* begin Text extract *

Obamacare's Rock And Hard Place

"I want to make clear that in its current form I cannot put my support behind the Finance bill -- it will not have my vote," said Sen. John D. Rockefeller IV (D-W.Va.).

The rock is the fact that our government cannot afford to cover every American with health insurance.

The hard place is that every American cannot afford to cover themselves and cannot afford the "13 percent of their income" that it would take for Obamacare to work effectively.

Healthcare for every American sounds great on paper, in theory, but in reality, our government, nor our citizens can afford such a plan, especially now when we are suffering such difficult economic times.

Ruth Marcus at Washington Post points to comments made by Democratic Senator, Ron Wyden, who explains what the plan for Obamacare, now being written in the Senate, would do to lower-income, or middle class families around the country.

Even within his own party, Baucus confronted a fresh wave of concern about affordability. Sen. Ron Wyden (D-Ore.) declared himself dissatisfied with the chairman's plan, which, like other congressional reform proposals, would require every American to buy health insurance by 2013.

"Additional steps are going to have to be taken to make coverage more affordable," Wyden said, "and my sense is that will be a concern to members on both sides of the aisle."

Under the Baucus plan, described in a "framework" he released last week, as many as 4 million of the 46 million people who are currently uninsured would be required to buy coverage on their own, without government help, by some estimates. Millions more would qualify for federal tax credits, but could still end up paying as much as 13 percent of their income for insurance premiums -- far more than most Americans now pay for coverage.

People further down the income scale would receive much bigger tax credits, effectively limiting their premiums at 3 percent of their earnings. But experts on affordability say even those families could find it difficult to meet the new mandate without straining their wallets.

"We're talking about the equivalent of a middle-class tax increase," said Michael D. Tanner, a health-care expert at the libertarian Cato Institute. "Yes, they're paying it to an insurance company instead of to the government. But, suddenly, these people are paying more money to somebody."

Marcus highlights other quotes from Wyden, who happens to be a health reform ally:

"Folks are having trouble affording coverage that meets their families' needs now. And they have been hearing from the White House and Congress that they're going to get health-care security," Wyden said.

If the Baucus proposal passes, he said, "They're going to say, 'Huh? Health-care security means I pay a whole lot more than I'm paying today or I get to be exempt from it, or I pay a penalty?' They're not going to say that meets the definition of health-care security."

The "hardship exemption," he said, is "a big congressional punt." The people most in need of insurance -- those in their late 50s and early 60s -- will end up saying, as Wyden put it, "I'm just as uninsured as I was before I heard all the politicians speak."

On choice, Wyden argues, the White House and congressional plans have defined eligibility for the new insurance exchanges so narrowly that the vast majority of Americans won't be allowed to participate.

* end Text extract *
* begin Material provided *

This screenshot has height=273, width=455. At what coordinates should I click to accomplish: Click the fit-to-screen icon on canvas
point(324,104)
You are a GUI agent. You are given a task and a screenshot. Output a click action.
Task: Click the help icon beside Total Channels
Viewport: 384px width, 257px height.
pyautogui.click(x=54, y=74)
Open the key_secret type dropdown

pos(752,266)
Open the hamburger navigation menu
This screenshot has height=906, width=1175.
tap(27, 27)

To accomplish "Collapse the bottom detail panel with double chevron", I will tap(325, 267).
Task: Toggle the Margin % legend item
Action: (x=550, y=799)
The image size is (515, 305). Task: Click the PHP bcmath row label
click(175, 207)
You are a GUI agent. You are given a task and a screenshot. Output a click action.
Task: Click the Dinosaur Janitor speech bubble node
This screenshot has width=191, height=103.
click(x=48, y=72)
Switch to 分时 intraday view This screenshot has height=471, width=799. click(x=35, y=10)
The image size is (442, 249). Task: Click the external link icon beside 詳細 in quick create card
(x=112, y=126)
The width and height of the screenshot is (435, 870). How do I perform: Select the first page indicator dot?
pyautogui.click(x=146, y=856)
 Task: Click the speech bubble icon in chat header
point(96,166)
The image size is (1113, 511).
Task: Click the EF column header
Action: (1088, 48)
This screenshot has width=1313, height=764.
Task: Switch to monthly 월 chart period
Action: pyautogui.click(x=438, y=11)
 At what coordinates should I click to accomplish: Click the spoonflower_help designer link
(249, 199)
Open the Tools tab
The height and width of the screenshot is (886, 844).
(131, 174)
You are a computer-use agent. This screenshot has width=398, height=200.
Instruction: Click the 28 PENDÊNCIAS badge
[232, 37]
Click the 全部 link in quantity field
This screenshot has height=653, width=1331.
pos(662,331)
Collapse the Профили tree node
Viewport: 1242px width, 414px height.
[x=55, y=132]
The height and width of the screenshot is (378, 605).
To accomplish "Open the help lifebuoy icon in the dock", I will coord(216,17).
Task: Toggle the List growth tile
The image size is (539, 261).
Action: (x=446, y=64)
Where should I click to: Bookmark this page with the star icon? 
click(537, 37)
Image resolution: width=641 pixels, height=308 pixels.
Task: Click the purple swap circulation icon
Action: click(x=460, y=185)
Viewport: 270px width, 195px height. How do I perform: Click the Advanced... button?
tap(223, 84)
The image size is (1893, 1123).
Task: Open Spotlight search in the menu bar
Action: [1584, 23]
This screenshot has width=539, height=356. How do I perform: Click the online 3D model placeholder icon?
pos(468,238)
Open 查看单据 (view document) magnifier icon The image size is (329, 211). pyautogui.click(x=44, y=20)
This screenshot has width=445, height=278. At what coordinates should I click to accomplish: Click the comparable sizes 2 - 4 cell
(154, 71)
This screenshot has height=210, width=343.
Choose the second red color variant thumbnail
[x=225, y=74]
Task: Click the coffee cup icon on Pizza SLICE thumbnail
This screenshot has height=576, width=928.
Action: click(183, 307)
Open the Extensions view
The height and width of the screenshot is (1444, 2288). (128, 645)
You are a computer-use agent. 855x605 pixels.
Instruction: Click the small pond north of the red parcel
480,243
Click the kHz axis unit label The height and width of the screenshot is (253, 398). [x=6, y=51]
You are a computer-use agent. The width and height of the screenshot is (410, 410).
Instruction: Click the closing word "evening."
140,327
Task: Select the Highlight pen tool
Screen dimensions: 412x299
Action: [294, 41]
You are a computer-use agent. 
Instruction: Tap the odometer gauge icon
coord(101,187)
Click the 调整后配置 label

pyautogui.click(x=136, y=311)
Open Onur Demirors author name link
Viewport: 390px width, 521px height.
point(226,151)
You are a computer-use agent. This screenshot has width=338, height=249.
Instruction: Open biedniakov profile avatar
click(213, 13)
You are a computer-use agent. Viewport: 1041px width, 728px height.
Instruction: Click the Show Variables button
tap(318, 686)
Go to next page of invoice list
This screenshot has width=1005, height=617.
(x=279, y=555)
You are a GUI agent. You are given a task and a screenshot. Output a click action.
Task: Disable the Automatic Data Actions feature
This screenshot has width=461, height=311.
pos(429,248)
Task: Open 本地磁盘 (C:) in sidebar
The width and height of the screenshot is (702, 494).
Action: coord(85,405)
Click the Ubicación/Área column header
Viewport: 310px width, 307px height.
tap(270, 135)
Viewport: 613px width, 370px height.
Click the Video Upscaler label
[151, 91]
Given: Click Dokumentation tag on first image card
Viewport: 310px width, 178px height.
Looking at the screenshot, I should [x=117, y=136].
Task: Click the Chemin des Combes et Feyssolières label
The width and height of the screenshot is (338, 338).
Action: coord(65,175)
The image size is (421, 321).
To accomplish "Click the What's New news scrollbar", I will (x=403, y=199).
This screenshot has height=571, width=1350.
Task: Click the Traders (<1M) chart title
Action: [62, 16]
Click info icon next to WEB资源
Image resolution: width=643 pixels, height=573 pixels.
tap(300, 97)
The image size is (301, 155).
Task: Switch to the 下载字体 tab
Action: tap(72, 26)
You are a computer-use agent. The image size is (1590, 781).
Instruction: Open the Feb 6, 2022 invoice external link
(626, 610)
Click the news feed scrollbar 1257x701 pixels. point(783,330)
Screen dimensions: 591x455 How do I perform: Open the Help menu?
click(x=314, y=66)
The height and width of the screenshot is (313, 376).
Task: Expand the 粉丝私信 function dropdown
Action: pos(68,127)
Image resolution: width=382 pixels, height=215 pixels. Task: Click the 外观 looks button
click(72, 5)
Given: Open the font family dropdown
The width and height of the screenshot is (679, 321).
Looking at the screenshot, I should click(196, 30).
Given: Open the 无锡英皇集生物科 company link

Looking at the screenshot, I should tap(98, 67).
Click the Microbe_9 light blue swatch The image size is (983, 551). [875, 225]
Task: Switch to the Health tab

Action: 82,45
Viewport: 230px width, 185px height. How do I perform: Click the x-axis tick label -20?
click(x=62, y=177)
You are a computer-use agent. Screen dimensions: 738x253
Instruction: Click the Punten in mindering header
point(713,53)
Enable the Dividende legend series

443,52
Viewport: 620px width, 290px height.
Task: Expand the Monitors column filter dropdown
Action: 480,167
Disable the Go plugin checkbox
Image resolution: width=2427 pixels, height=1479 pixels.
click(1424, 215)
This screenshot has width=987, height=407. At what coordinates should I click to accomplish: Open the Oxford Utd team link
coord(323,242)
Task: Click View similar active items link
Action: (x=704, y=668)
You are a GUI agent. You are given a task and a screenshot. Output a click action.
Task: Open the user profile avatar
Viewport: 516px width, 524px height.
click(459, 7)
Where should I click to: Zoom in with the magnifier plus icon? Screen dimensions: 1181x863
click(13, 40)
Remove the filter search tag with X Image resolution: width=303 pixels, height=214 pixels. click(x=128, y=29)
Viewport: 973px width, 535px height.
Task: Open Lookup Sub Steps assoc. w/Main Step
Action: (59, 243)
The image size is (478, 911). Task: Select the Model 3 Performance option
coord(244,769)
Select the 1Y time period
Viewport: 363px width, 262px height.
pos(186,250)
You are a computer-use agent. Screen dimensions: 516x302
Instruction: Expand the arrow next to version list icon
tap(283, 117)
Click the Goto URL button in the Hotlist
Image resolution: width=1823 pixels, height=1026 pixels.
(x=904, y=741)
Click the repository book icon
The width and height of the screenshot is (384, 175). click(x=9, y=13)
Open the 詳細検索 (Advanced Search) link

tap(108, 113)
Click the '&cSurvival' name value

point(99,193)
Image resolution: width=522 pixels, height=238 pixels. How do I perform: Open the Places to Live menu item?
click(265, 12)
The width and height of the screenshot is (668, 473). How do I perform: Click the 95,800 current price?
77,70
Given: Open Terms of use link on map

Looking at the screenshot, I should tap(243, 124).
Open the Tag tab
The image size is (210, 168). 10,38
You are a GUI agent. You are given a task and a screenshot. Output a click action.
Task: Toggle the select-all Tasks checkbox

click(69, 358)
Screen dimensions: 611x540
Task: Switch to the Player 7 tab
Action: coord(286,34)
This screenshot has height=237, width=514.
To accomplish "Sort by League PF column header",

* end Material provided *

▶ [Exercise 1]
Render the entries from the line containing "You are a computer-use agent. Screen dimensions: 738x253" down to the line containing "click(1424, 215)" as a JSON list of strings, one per line, skipping blank lines.
▶ [Exercise 2]
Write the next part of the article on Obamacare's affordability, picking up after its last sentence.
The entries have nothing to do with the article on Obamacare's affordability.

▶ [Result 1]
[
  "You are a computer-use agent. Screen dimensions: 738x253",
  "Instruction: Click the Punten in mindering header",
  "point(713,53)",
  "Enable the Dividende legend series",
  "443,52",
  "Viewport: 620px width, 290px height.",
  "Task: Expand the Monitors column filter dropdown",
  "Action: 480,167",
  "Disable the Go plugin checkbox",
  "Image resolution: width=2427 pixels, height=1479 pixels.",
  "click(1424, 215)"
]

▶ [Result 2]
For all the hullabaloo over the public option, the reality is that most Americans would not be eligible to choose even a private option. In an effort to avoid destabilizing employer-sponsored health care, the exchanges will be open only to the uninsured and small businesses.

"Nobody ever told the folks carrying the public-option signs all over America that 85 percent wouldn't even get to choose it," Wyden said. "For hundreds of millions of people, they're going to have no more leverage after this bill passes than they do today. They work in some company, some person they don't know in the human resources department decides what's good for them. Nothing has changed."

So yes, in theory, covering everyone sounds nice, makes a great sound bite, people hear their Democratic politicians say it and they "feel good", not understanding that they are the ones paying for it, NOT the government.

At this point Democrats and Obama want a health reform bill passed and don't want anyone reading the fine print, so to speak, but that doesn't mean the fine print isn't there, or that it explains how much money every day, ordinary citizens that live paycheck to paycheck, will have much of that paycheck ripped out of their hands.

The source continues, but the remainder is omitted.